Where do you get the energy to keep on making movies?

I love making movies! Despite some of the bad things I just talked about, there aren’t too many of them: I only had those troubles from, let’s say, 1998 until 2000. That was the only time I had troubles with the studios; all the rest was wonderful. With all the other movies I made, I could say, ‘If you don’t like it, it’s my fault. If you do like it, that’s my fault too. It’s my movie. I stand by it.’ Little things I gave up on, the other things that I got, we did the bargaining, and that’s the way people always made movies from the beginning of the studio era. You go to a preview, and sometimes it works, sometimes it doesn’t, and you do whatever needs to be done. I’m perfectly okay with the system! What I’m not okay with is people who don’t know anything about making movies telling you they do.

What about the amazing talent of filmmakers such as Roger Corman and, most of all, an extraordinary filmmaker like Steven Spielberg. What makes working with them such a wonderful experience?
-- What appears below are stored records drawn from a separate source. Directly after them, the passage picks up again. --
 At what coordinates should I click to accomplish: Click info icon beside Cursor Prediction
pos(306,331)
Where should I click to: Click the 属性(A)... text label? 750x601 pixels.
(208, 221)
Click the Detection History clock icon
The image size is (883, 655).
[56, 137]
Well, one thing is they foster talent. They both have done projects purely because they wanted to find new people. Roger has a more complex motive because finding new people means you can get them cheaper, and it also means you can get them to adapt to your way of working. But he is also tremendously talented at finding new people who really want to make movies. And I was one of them; I did everything to make my movies good. When I edited “Piranha,” like seven days a week for a whole month, I even slept in the editing room because I was afraid it would be terrible. I didn’t go to the wrap party because I thought the movie was terrible. But he found people like that. Spielberg also; one of the reasons he formed his own company was to bring in new talent. With the TV show ‘Amazing Stories’ [1985-87], he insisted NBC would keep to their two-year agreement because he wanted to use it as a starting off point for young talent, to give them a break, bring them into the studio system and let them make a studio movie of thirty minutes, for a bigger budget than they ever had before. So I think of them as givers to the business. They brought so many people and so much talent to the business. You didn’t see too many other people doing that kind of thing.

How did you move on from the low-budget production “The Howling” to your first Hollywood studio movie, “Twilight Zone—The Movie”?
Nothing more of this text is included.